START INPUT FOR THIS TASK
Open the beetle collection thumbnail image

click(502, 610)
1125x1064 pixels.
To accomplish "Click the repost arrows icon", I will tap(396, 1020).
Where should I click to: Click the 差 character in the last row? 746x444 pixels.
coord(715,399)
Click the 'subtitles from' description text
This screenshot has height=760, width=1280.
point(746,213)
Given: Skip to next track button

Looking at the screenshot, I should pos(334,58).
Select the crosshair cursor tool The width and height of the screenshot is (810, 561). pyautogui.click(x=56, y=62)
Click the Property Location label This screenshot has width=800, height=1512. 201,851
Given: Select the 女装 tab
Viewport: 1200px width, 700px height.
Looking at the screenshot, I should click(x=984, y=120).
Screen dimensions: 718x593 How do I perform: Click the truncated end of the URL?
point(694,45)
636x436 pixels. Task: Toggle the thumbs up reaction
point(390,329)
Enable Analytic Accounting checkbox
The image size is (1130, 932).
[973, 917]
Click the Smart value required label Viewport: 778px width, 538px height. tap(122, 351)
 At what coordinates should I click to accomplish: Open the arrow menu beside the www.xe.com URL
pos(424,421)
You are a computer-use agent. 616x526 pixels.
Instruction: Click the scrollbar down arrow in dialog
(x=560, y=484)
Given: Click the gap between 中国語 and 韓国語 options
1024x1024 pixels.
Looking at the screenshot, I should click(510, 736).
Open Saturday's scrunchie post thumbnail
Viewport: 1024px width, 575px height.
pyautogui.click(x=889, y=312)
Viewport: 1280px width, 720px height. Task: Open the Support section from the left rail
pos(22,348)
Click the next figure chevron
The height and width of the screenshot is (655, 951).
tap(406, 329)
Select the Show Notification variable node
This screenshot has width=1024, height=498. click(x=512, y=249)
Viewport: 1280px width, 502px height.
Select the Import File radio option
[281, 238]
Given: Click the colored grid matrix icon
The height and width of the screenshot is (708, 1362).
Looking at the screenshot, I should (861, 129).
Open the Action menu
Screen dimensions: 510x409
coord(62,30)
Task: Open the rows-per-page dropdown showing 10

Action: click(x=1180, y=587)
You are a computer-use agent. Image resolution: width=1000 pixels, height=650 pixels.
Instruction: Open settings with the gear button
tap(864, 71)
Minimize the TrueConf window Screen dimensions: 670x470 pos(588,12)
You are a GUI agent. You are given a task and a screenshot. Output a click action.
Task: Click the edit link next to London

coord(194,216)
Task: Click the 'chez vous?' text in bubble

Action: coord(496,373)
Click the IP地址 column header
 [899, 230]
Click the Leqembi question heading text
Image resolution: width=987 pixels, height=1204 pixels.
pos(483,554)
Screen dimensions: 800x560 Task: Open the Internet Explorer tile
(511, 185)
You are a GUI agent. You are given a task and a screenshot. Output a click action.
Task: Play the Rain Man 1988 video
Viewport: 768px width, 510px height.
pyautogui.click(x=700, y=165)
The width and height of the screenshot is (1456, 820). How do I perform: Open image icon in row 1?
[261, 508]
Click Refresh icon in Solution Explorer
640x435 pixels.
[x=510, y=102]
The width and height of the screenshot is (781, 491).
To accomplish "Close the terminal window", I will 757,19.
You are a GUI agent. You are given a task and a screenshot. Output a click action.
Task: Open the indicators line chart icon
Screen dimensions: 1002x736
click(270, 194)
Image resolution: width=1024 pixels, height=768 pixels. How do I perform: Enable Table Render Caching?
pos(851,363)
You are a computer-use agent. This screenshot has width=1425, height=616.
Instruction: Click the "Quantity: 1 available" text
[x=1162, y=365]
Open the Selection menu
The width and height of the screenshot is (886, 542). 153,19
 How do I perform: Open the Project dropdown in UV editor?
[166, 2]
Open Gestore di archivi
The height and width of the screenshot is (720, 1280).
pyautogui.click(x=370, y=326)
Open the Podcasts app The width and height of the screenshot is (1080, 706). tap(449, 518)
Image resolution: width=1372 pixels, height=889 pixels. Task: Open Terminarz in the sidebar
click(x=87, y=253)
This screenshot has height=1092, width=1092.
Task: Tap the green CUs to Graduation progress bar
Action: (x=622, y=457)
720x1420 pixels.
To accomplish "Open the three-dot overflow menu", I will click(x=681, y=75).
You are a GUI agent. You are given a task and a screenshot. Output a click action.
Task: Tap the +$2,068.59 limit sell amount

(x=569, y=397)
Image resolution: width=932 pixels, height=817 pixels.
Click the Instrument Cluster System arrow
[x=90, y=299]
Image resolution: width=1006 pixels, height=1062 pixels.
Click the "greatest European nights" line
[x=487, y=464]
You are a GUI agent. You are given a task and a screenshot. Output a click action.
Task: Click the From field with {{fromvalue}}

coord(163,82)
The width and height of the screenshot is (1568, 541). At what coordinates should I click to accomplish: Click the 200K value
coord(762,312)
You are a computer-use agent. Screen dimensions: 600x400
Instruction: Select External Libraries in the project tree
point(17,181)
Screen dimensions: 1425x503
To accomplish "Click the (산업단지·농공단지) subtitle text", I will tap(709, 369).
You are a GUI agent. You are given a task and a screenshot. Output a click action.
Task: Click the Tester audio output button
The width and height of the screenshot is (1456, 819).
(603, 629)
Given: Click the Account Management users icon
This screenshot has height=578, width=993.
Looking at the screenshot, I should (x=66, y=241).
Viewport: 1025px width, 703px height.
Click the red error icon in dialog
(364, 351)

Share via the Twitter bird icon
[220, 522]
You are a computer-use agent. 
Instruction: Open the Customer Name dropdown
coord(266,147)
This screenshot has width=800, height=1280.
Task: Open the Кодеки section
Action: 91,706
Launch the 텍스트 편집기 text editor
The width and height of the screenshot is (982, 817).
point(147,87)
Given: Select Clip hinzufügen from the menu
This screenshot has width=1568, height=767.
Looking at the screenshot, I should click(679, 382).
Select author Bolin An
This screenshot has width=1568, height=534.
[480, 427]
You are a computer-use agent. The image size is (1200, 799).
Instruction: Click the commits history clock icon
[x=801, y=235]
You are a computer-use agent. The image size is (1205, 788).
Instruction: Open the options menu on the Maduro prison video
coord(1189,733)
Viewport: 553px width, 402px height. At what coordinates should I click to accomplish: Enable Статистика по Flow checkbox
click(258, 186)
END INPUT FOR THIS TASK
TASK TO CARRY OUT:
Please return all of the entries above, exactly and completely.

TASK RESPONSE:
Open the beetle collection thumbnail image

click(502, 610)
1125x1064 pixels.
To accomplish "Click the repost arrows icon", I will tap(396, 1020).
Where should I click to: Click the 差 character in the last row? 746x444 pixels.
coord(715,399)
Click the 'subtitles from' description text
This screenshot has height=760, width=1280.
point(746,213)
Given: Skip to next track button

Looking at the screenshot, I should pos(334,58).
Select the crosshair cursor tool The width and height of the screenshot is (810, 561). pyautogui.click(x=56, y=62)
Click the Property Location label This screenshot has width=800, height=1512. 201,851
Given: Select the 女装 tab
Viewport: 1200px width, 700px height.
Looking at the screenshot, I should click(x=984, y=120).
Screen dimensions: 718x593 How do I perform: Click the truncated end of the URL?
point(694,45)
636x436 pixels. Task: Toggle the thumbs up reaction
point(390,329)
Enable Analytic Accounting checkbox
The image size is (1130, 932).
[973, 917]
Click the Smart value required label Viewport: 778px width, 538px height. tap(122, 351)
 At what coordinates should I click to accomplish: Open the arrow menu beside the www.xe.com URL
pos(424,421)
You are a computer-use agent. 616x526 pixels.
Instruction: Click the scrollbar down arrow in dialog
(x=560, y=484)
Given: Click the gap between 中国語 and 韓国語 options
1024x1024 pixels.
Looking at the screenshot, I should click(510, 736).
Open Saturday's scrunchie post thumbnail
Viewport: 1024px width, 575px height.
pyautogui.click(x=889, y=312)
Viewport: 1280px width, 720px height. Task: Open the Support section from the left rail
pos(22,348)
Click the next figure chevron
The height and width of the screenshot is (655, 951).
tap(406, 329)
Select the Show Notification variable node
This screenshot has width=1024, height=498. click(x=512, y=249)
Viewport: 1280px width, 502px height.
Select the Import File radio option
[281, 238]
Given: Click the colored grid matrix icon
The height and width of the screenshot is (708, 1362).
Looking at the screenshot, I should (861, 129).
Open the Action menu
Screen dimensions: 510x409
coord(62,30)
Task: Open the rows-per-page dropdown showing 10

Action: click(x=1180, y=587)
You are a computer-use agent. Image resolution: width=1000 pixels, height=650 pixels.
Instruction: Open settings with the gear button
tap(864, 71)
Minimize the TrueConf window Screen dimensions: 670x470 pos(588,12)
You are a GUI agent. You are given a task and a screenshot. Output a click action.
Task: Click the edit link next to London

coord(194,216)
Task: Click the 'chez vous?' text in bubble

Action: coord(496,373)
Click the IP地址 column header
 [899, 230]
Click the Leqembi question heading text
Image resolution: width=987 pixels, height=1204 pixels.
pos(483,554)
Screen dimensions: 800x560 Task: Open the Internet Explorer tile
(511, 185)
You are a GUI agent. You are given a task and a screenshot. Output a click action.
Task: Play the Rain Man 1988 video
Viewport: 768px width, 510px height.
pyautogui.click(x=700, y=165)
The width and height of the screenshot is (1456, 820). How do I perform: Open image icon in row 1?
[261, 508]
Click Refresh icon in Solution Explorer
640x435 pixels.
[x=510, y=102]
The width and height of the screenshot is (781, 491).
To accomplish "Close the terminal window", I will 757,19.
You are a GUI agent. You are given a task and a screenshot. Output a click action.
Task: Open the indicators line chart icon
Screen dimensions: 1002x736
click(270, 194)
Image resolution: width=1024 pixels, height=768 pixels. How do I perform: Enable Table Render Caching?
pos(851,363)
You are a computer-use agent. This screenshot has width=1425, height=616.
Instruction: Click the "Quantity: 1 available" text
[x=1162, y=365]
Open the Selection menu
The width and height of the screenshot is (886, 542). 153,19
 How do I perform: Open the Project dropdown in UV editor?
[166, 2]
Open Gestore di archivi
The height and width of the screenshot is (720, 1280).
pyautogui.click(x=370, y=326)
Open the Podcasts app The width and height of the screenshot is (1080, 706). tap(449, 518)
Image resolution: width=1372 pixels, height=889 pixels. Task: Open Terminarz in the sidebar
click(x=87, y=253)
This screenshot has height=1092, width=1092.
Task: Tap the green CUs to Graduation progress bar
Action: (x=622, y=457)
720x1420 pixels.
To accomplish "Open the three-dot overflow menu", I will click(x=681, y=75).
You are a GUI agent. You are given a task and a screenshot. Output a click action.
Task: Tap the +$2,068.59 limit sell amount

(x=569, y=397)
Image resolution: width=932 pixels, height=817 pixels.
Click the Instrument Cluster System arrow
[x=90, y=299]
Image resolution: width=1006 pixels, height=1062 pixels.
Click the "greatest European nights" line
[x=487, y=464]
You are a GUI agent. You are given a task and a screenshot. Output a click action.
Task: Click the From field with {{fromvalue}}

coord(163,82)
The width and height of the screenshot is (1568, 541). At what coordinates should I click to accomplish: Click the 200K value
coord(762,312)
You are a computer-use agent. Screen dimensions: 600x400
Instruction: Select External Libraries in the project tree
point(17,181)
Screen dimensions: 1425x503
To accomplish "Click the (산업단지·농공단지) subtitle text", I will tap(709, 369).
You are a GUI agent. You are given a task and a screenshot. Output a click action.
Task: Click the Tester audio output button
The width and height of the screenshot is (1456, 819).
(603, 629)
Given: Click the Account Management users icon
This screenshot has height=578, width=993.
Looking at the screenshot, I should (x=66, y=241).
Viewport: 1025px width, 703px height.
Click the red error icon in dialog
(364, 351)

Share via the Twitter bird icon
[220, 522]
You are a computer-use agent. 
Instruction: Open the Customer Name dropdown
coord(266,147)
This screenshot has width=800, height=1280.
Task: Open the Кодеки section
Action: 91,706
Launch the 텍스트 편집기 text editor
The width and height of the screenshot is (982, 817).
point(147,87)
Given: Select Clip hinzufügen from the menu
This screenshot has width=1568, height=767.
Looking at the screenshot, I should click(679, 382).
Select author Bolin An
This screenshot has width=1568, height=534.
[480, 427]
You are a computer-use agent. The image size is (1200, 799).
Instruction: Click the commits history clock icon
[x=801, y=235]
You are a computer-use agent. The image size is (1205, 788).
Instruction: Open the options menu on the Maduro prison video
coord(1189,733)
Viewport: 553px width, 402px height. At what coordinates should I click to accomplish: Enable Статистика по Flow checkbox
click(258, 186)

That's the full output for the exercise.